- _Task requirements_: Rewrite every row below, replacing "GUI agent" with "UI agent" and leaving all other text unchanged.

Stored items from a collection:
********************
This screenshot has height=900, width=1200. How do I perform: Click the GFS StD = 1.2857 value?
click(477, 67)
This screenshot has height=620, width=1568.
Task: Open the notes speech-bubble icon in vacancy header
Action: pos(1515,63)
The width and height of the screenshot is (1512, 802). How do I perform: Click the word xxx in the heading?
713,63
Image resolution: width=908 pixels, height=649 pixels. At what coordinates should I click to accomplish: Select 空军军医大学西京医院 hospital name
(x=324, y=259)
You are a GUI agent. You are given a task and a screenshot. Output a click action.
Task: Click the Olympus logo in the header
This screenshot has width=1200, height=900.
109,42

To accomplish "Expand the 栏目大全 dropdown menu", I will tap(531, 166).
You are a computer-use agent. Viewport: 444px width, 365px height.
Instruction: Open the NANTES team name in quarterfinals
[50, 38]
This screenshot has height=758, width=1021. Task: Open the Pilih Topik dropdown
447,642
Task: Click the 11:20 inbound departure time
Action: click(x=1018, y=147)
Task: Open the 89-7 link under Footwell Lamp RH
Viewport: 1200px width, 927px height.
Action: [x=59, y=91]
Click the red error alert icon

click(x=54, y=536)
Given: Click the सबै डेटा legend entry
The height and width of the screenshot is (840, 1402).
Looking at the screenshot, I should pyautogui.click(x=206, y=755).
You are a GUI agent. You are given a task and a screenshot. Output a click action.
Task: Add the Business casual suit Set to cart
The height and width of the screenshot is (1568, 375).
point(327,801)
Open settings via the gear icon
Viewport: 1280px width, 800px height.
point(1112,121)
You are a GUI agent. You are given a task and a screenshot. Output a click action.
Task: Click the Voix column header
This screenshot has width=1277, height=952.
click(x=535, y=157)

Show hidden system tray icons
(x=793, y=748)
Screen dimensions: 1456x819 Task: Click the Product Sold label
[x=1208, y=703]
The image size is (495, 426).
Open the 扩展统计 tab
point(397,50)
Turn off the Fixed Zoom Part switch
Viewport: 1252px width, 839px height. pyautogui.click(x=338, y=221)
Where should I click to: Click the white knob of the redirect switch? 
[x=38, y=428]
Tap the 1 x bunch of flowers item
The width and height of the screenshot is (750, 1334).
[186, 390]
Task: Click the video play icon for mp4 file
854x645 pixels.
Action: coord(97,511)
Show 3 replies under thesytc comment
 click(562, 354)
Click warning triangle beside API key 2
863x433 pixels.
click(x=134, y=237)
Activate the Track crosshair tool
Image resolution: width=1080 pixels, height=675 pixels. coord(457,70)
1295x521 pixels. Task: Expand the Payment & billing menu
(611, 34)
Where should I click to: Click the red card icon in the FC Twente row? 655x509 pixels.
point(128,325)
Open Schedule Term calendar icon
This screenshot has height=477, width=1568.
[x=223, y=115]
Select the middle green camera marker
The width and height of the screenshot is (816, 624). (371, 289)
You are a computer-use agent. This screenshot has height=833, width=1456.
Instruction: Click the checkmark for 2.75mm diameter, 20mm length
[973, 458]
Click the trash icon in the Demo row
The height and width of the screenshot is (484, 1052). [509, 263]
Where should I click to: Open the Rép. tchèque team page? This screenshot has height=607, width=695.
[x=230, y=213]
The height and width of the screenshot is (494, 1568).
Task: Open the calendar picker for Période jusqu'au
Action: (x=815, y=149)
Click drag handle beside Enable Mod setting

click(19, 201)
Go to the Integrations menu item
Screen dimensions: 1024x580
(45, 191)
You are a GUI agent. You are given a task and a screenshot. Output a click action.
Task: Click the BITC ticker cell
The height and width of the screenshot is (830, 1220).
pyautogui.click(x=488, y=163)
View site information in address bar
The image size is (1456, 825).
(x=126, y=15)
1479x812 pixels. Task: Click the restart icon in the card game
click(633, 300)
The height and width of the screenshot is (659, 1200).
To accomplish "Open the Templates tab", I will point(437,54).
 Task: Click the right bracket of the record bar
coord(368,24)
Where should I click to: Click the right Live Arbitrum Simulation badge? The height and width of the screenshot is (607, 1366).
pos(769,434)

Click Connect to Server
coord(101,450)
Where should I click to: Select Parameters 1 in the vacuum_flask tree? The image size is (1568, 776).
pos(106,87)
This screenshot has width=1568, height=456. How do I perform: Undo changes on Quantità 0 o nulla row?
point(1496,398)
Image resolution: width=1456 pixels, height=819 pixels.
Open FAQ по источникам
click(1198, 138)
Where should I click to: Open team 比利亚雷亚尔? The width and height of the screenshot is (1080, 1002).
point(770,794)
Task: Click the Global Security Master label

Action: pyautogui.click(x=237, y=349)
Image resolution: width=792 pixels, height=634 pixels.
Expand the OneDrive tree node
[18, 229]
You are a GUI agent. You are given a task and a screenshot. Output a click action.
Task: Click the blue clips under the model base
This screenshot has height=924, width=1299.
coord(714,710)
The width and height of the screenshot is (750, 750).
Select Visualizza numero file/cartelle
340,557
********************
- _Solution for this problem_:
This screenshot has height=900, width=1200. How do I perform: Click the GFS StD = 1.2857 value?
click(477, 67)
This screenshot has height=620, width=1568.
Task: Open the notes speech-bubble icon in vacancy header
Action: pos(1515,63)
The width and height of the screenshot is (1512, 802). How do I perform: Click the word xxx in the heading?
713,63
Image resolution: width=908 pixels, height=649 pixels. At what coordinates should I click to accomplish: Select 空军军医大学西京医院 hospital name
(x=324, y=259)
You are a UI agent. You are given a task and a screenshot. Output a click action.
Task: Click the Olympus logo in the header
This screenshot has width=1200, height=900.
109,42

To accomplish "Expand the 栏目大全 dropdown menu", I will tap(531, 166).
You are a computer-use agent. Viewport: 444px width, 365px height.
Instruction: Open the NANTES team name in quarterfinals
[50, 38]
This screenshot has height=758, width=1021. Task: Open the Pilih Topik dropdown
447,642
Task: Click the 11:20 inbound departure time
Action: click(x=1018, y=147)
Task: Open the 89-7 link under Footwell Lamp RH
Viewport: 1200px width, 927px height.
Action: [x=59, y=91]
Click the red error alert icon

click(x=54, y=536)
Given: Click the सबै डेटा legend entry
The height and width of the screenshot is (840, 1402).
Looking at the screenshot, I should pyautogui.click(x=206, y=755).
You are a UI agent. You are given a task and a screenshot. Output a click action.
Task: Add the Business casual suit Set to cart
The height and width of the screenshot is (1568, 375).
point(327,801)
Open settings via the gear icon
Viewport: 1280px width, 800px height.
point(1112,121)
You are a UI agent. You are given a task and a screenshot. Output a click action.
Task: Click the Voix column header
This screenshot has width=1277, height=952.
click(x=535, y=157)

Show hidden system tray icons
(x=793, y=748)
Screen dimensions: 1456x819 Task: Click the Product Sold label
[x=1208, y=703]
The image size is (495, 426).
Open the 扩展统计 tab
point(397,50)
Turn off the Fixed Zoom Part switch
Viewport: 1252px width, 839px height. pyautogui.click(x=338, y=221)
Where should I click to: Click the white knob of the redirect switch? 
[x=38, y=428]
Tap the 1 x bunch of flowers item
The width and height of the screenshot is (750, 1334).
[186, 390]
Task: Click the video play icon for mp4 file
854x645 pixels.
Action: coord(97,511)
Show 3 replies under thesytc comment
 click(562, 354)
Click warning triangle beside API key 2
863x433 pixels.
click(x=134, y=237)
Activate the Track crosshair tool
Image resolution: width=1080 pixels, height=675 pixels. coord(457,70)
1295x521 pixels. Task: Expand the Payment & billing menu
(611, 34)
Where should I click to: Click the red card icon in the FC Twente row? 655x509 pixels.
point(128,325)
Open Schedule Term calendar icon
This screenshot has height=477, width=1568.
[x=223, y=115]
Select the middle green camera marker
The width and height of the screenshot is (816, 624). (371, 289)
You are a computer-use agent. This screenshot has height=833, width=1456.
Instruction: Click the checkmark for 2.75mm diameter, 20mm length
[973, 458]
Click the trash icon in the Demo row
The height and width of the screenshot is (484, 1052). [509, 263]
Where should I click to: Open the Rép. tchèque team page? This screenshot has height=607, width=695.
[x=230, y=213]
The height and width of the screenshot is (494, 1568).
Task: Open the calendar picker for Période jusqu'au
Action: (x=815, y=149)
Click drag handle beside Enable Mod setting

click(19, 201)
Go to the Integrations menu item
Screen dimensions: 1024x580
(45, 191)
You are a UI agent. You are given a task and a screenshot. Output a click action.
Task: Click the BITC ticker cell
The height and width of the screenshot is (830, 1220).
pyautogui.click(x=488, y=163)
View site information in address bar
The image size is (1456, 825).
(x=126, y=15)
1479x812 pixels. Task: Click the restart icon in the card game
click(633, 300)
The height and width of the screenshot is (659, 1200).
To accomplish "Open the Templates tab", I will point(437,54).
 Task: Click the right bracket of the record bar
coord(368,24)
Where should I click to: Click the right Live Arbitrum Simulation badge? The height and width of the screenshot is (607, 1366).
pos(769,434)

Click Connect to Server
coord(101,450)
Where should I click to: Select Parameters 1 in the vacuum_flask tree? The image size is (1568, 776).
pos(106,87)
This screenshot has width=1568, height=456. How do I perform: Undo changes on Quantità 0 o nulla row?
point(1496,398)
Image resolution: width=1456 pixels, height=819 pixels.
Open FAQ по источникам
click(1198, 138)
Where should I click to: Open team 比利亚雷亚尔? The width and height of the screenshot is (1080, 1002).
point(770,794)
Task: Click the Global Security Master label

Action: pyautogui.click(x=237, y=349)
Image resolution: width=792 pixels, height=634 pixels.
Expand the OneDrive tree node
[18, 229]
You are a UI agent. You are given a task and a screenshot. Output a click action.
Task: Click the blue clips under the model base
This screenshot has height=924, width=1299.
coord(714,710)
The width and height of the screenshot is (750, 750).
Select Visualizza numero file/cartelle
340,557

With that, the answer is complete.